- _Action item_
Among the lines of this listing, count those that include "agent" and state the count by itself.
━━━━━━━━━━━━━━━━
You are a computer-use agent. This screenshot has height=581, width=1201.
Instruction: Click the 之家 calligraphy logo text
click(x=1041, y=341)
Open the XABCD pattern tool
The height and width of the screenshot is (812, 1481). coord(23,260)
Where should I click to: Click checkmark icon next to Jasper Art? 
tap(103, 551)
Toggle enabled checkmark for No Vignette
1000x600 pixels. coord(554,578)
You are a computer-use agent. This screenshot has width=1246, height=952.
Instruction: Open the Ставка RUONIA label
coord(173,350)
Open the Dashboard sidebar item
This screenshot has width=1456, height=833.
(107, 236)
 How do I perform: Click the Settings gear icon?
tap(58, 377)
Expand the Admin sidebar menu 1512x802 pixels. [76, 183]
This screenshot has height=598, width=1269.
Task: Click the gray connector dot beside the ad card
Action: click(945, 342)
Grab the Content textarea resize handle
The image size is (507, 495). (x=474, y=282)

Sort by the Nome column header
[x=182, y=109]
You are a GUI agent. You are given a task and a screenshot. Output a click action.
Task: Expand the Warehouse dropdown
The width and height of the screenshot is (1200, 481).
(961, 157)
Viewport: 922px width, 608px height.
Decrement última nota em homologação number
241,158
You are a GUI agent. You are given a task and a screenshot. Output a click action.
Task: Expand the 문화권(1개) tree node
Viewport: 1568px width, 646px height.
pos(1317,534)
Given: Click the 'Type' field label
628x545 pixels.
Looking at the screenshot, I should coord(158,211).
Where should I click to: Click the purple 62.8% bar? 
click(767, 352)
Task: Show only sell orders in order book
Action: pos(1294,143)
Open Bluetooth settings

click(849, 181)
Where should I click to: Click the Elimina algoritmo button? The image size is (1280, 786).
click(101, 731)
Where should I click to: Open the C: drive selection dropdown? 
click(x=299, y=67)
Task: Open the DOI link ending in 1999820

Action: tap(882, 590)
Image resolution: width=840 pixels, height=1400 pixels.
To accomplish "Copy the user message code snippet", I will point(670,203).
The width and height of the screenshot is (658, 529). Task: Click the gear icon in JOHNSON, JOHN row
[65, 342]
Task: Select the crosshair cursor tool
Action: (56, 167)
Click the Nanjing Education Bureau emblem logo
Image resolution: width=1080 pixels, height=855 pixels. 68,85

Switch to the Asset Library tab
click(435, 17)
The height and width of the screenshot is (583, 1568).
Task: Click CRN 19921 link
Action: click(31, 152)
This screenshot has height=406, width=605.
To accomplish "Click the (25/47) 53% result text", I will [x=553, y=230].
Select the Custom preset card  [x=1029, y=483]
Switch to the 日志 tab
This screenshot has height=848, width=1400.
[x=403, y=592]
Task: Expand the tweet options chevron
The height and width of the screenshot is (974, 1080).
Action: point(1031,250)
━━━━━━━━━━━━━━━━
- _Output below_
4